Ma il Notaio che cos'č?

Il notaio è un pubblico ufficiale istituito per ricevere gli atti tra vivi (cioè vendite, permute, divisioni, mutui ecc.) e di ultima volontà (cioè testamenti), attribuire loro pubblica fede, conservarli e rilasciarne copie, certificati (e cioè riassunti) ed estratti (e cioè copie parziali) (art. 1 legge not.).

L'atto redatto dal notaio è un atto pubblico, perché il notaio è autorizzato ad attribuirgli pubblica fede (perciò è un pubblico ufficiale); e come tale ha una particolare efficacia legale: quello che il notaio attesta nell'atto notarile (es.: che ha letto l'atto davanti alle parti, o che una persona ha fatto o ha sottoscritto una dichiarazione davanti a lui) fa piena prova (cioè deve essere considerato vero, anche dal giudice), salvo che sia accertato il reato di falso.
La professione notarile consiste nel fatto che la si esercita non da dipendente dello Stato, ma con una organizzazione libero professionale, il cui rapporto è rappresentato dalla fiducia, che poggia sulla imparzialità , su una preparazione giuridico - fiscale di alto livello, sulla sua natura di pubblico ufficiale che lo rende garante della veridicità e della legalità degli atti. Compito del notaio è infatti anche quello di tutelare entrambe le parti interessate in un contratto, le figuire più deboli, quelli che non sono in grado di pagarsi l'avvocato migliore, quelli che vogliono che ci sia qualcuno che garantisca loro certezze. Il notaio, oltre alle successioni, nelle quali sono forse i maggiori esperti, sono impegnati in due campi fondamentali: quello della circolazione dei beni immobili (case, uffici, terreni, capannoni, beni essenziali per le singole persone e per gli imprenditori) e nei passaggi più rilevanti dell'attività societaria. In ambedue i casi il ricorso al notaio è imposto dalla legge per assicurare contratti e verbalizzazioni ineccepibili e per far sì che l'autonomia privata non superi i limiti di legalità fissati dalle norme.
Infatti al notaio è demandato il "controllo di legalità", che consiste nell'evitare che siano introdotti nell'ordinamento giuridico atti invalidi.
Questo risponde non solo all'interesse delle parti, ma ad un interesse superiore; pertanto, anche qualora le parti fossero d'accordo nello stipulare un atto nullo (ad esempio vendere un immobile completamente abusivo) il notaio non potrebbe comunque riceverlo.
  
Il notaio infatti è nel contempo un pubblico ufficiale che  rappresenta lo Stato, nonché un professionista esperto nel campo giuridico.

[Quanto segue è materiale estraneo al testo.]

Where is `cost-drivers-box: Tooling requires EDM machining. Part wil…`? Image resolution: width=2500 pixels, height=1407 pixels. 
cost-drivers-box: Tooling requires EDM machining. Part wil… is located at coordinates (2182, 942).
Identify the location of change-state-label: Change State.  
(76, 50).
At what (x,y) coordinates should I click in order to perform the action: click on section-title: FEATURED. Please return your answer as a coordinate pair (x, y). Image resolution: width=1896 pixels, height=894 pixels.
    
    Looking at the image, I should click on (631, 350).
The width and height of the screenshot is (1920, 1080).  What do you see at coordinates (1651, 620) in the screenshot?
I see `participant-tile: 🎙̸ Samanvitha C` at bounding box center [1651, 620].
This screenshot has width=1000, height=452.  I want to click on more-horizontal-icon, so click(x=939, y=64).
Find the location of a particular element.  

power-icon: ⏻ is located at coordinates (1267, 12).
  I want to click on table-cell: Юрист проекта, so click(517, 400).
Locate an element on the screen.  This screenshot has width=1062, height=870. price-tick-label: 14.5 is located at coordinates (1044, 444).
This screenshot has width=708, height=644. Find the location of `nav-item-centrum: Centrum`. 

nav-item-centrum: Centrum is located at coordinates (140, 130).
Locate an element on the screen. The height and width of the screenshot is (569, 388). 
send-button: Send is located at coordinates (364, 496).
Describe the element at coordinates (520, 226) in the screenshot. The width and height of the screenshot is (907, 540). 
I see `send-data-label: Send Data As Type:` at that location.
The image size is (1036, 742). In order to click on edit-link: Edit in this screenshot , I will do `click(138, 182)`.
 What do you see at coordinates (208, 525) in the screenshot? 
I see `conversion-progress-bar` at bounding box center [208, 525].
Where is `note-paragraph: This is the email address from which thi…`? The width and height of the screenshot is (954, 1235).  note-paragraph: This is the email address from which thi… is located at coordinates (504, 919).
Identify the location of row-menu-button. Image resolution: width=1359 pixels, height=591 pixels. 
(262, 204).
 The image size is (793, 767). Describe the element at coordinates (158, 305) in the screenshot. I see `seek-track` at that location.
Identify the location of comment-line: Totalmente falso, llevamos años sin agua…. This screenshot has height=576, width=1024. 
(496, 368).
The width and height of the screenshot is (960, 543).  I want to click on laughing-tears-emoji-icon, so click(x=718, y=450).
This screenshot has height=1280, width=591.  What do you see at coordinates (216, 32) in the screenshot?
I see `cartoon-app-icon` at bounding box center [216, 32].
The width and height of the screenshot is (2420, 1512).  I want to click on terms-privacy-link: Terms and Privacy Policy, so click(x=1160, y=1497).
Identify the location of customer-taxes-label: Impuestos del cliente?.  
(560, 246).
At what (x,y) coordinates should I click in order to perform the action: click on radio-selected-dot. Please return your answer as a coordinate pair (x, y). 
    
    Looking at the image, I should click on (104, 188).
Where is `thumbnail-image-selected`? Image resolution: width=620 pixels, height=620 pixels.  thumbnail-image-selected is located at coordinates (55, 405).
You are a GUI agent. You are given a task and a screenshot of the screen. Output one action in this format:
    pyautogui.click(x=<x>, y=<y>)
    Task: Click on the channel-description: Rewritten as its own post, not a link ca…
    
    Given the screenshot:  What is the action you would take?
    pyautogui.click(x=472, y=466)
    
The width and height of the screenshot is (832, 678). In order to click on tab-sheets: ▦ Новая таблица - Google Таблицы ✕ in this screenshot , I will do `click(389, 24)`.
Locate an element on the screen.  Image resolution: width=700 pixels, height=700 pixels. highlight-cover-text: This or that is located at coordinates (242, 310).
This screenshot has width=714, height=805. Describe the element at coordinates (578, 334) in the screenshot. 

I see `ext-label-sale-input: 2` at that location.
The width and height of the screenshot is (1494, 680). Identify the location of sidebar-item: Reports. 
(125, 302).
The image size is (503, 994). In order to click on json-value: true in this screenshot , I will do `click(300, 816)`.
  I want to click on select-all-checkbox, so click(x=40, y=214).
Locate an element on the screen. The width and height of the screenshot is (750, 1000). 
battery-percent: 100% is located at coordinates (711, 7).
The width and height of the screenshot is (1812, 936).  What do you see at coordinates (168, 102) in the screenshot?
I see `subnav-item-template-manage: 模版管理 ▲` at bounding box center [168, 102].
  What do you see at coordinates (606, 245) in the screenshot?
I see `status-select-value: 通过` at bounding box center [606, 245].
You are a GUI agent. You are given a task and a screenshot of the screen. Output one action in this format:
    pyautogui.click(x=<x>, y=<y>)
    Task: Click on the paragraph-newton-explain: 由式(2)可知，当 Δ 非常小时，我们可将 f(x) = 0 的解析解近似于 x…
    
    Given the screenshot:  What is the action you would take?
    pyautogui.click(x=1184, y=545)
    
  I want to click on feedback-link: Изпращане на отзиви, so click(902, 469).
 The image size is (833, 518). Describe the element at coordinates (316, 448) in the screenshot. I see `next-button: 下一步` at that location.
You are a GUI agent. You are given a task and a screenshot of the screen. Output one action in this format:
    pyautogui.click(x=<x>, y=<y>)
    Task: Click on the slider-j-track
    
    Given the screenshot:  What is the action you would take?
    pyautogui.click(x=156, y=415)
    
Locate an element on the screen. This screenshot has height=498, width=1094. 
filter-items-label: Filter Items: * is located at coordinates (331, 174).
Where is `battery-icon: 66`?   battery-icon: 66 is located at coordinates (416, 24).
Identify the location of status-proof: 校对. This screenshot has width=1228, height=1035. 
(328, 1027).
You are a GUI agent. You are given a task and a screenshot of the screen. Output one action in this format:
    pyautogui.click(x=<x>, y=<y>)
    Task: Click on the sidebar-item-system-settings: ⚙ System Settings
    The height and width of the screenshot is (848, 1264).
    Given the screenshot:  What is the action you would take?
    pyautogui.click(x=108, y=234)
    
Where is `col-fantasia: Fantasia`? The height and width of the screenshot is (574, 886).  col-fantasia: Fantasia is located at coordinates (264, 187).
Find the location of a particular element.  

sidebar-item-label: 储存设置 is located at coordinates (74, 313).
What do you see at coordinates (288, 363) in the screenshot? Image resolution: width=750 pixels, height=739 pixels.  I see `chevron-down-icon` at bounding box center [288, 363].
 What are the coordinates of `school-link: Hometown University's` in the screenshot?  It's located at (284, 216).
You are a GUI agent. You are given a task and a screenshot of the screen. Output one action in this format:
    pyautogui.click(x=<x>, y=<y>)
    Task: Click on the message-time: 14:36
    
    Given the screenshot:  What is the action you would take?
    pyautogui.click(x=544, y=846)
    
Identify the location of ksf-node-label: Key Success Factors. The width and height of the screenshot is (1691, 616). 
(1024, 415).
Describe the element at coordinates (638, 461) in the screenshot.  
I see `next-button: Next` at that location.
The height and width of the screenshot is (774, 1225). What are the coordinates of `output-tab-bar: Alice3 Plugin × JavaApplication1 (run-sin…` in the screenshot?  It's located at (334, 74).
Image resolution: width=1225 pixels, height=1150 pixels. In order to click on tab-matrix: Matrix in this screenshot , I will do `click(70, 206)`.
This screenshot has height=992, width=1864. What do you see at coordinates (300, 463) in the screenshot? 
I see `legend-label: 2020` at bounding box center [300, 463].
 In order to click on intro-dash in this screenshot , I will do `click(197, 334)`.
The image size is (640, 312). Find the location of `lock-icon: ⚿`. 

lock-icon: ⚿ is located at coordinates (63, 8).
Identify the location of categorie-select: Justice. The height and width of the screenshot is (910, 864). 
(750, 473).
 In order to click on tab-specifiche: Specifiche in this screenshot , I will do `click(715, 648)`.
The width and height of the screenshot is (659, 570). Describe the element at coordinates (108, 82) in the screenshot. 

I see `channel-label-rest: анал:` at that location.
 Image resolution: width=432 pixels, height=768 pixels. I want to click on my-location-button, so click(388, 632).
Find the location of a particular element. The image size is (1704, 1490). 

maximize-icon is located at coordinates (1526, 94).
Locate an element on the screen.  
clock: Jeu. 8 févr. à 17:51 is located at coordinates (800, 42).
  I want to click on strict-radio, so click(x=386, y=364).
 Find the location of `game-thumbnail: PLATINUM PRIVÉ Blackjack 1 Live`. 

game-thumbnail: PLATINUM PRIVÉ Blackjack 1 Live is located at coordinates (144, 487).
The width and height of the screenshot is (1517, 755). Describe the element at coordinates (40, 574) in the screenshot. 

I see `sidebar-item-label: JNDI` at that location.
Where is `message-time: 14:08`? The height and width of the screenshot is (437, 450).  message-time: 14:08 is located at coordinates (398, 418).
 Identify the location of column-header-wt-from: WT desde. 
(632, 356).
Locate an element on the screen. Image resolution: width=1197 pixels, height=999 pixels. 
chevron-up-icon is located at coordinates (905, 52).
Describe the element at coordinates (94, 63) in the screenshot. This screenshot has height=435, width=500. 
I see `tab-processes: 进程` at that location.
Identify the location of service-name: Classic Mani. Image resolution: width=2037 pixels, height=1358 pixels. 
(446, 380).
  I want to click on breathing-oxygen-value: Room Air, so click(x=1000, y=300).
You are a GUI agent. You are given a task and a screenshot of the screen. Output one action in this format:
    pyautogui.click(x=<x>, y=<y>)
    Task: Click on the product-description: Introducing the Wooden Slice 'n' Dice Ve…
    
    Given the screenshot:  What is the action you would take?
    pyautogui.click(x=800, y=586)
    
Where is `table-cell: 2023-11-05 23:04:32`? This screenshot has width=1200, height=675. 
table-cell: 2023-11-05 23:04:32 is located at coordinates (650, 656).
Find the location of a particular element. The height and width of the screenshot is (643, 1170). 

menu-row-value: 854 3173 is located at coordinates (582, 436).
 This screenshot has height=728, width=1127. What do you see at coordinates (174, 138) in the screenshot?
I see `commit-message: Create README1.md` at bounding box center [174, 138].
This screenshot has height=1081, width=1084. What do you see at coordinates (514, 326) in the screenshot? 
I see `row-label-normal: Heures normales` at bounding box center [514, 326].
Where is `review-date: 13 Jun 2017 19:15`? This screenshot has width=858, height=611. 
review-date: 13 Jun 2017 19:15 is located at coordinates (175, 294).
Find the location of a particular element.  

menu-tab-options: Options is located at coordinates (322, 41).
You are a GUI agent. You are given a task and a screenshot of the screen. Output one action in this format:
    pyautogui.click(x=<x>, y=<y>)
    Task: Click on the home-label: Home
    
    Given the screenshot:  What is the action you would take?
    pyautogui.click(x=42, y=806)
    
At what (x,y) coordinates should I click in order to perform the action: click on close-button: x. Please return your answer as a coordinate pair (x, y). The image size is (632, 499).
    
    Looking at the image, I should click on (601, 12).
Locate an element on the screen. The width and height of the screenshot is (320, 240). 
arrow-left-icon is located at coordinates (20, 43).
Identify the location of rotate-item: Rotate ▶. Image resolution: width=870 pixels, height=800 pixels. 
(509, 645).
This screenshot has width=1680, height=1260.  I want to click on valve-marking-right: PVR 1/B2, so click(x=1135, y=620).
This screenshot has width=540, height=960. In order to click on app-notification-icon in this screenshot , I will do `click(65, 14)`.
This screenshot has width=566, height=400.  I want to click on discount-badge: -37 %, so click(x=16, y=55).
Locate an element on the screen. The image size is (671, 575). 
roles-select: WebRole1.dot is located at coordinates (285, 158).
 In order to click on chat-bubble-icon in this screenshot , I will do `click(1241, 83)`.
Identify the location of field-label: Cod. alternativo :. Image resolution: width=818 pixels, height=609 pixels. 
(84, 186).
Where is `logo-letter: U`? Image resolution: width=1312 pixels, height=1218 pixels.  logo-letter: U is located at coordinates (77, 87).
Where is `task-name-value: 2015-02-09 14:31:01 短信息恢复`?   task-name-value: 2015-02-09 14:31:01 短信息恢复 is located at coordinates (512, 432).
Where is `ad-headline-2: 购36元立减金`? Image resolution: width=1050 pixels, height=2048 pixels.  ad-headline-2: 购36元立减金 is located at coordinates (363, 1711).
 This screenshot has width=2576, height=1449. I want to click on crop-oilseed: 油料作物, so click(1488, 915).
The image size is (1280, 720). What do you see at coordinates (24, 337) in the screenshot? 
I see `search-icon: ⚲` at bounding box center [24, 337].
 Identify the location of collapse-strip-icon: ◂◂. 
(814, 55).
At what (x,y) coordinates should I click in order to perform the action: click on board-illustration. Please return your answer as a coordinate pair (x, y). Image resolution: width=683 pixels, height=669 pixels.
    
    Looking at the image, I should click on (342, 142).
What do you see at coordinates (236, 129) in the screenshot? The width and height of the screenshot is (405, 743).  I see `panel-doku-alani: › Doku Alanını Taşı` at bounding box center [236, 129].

E' nominato dal Ministero della Giustizia ed è assegnato dallo stesso ad un singolo Comune, potendo tuttavia, ove richiesto, esercitare le sue funzioni in tutto il territorio del Distretto in cui è ubicata la sua sede di assegnazione, che, approssimativamente, coincide con quello della Provincia.
Nonostante sia dunque “fisicamente” ancorato al territorio di sua competenza, ogni notaio può sempre restando nella sede assegnata, esercitare il suo ministero relativamente ad immobili ovunque posti sul territorio nazionale: a titolo esemplificativo le parti di una compravendita di un immobile sito a Palermo possono comunque recarsi presso un notaio di Torino affinché lo stesso provveda alla stipula del contratto. La scelta del notaio è assolutamente libera e rimessa alla discrezionalità delle parti: tuttavia nell’ambito delle compravendite immobiliari la scelta del notaio è in genere riservata alla parte acquirente essendo la stessa onerata del pagamento dei compensi spettanti al notaio, salvo diverso accordo.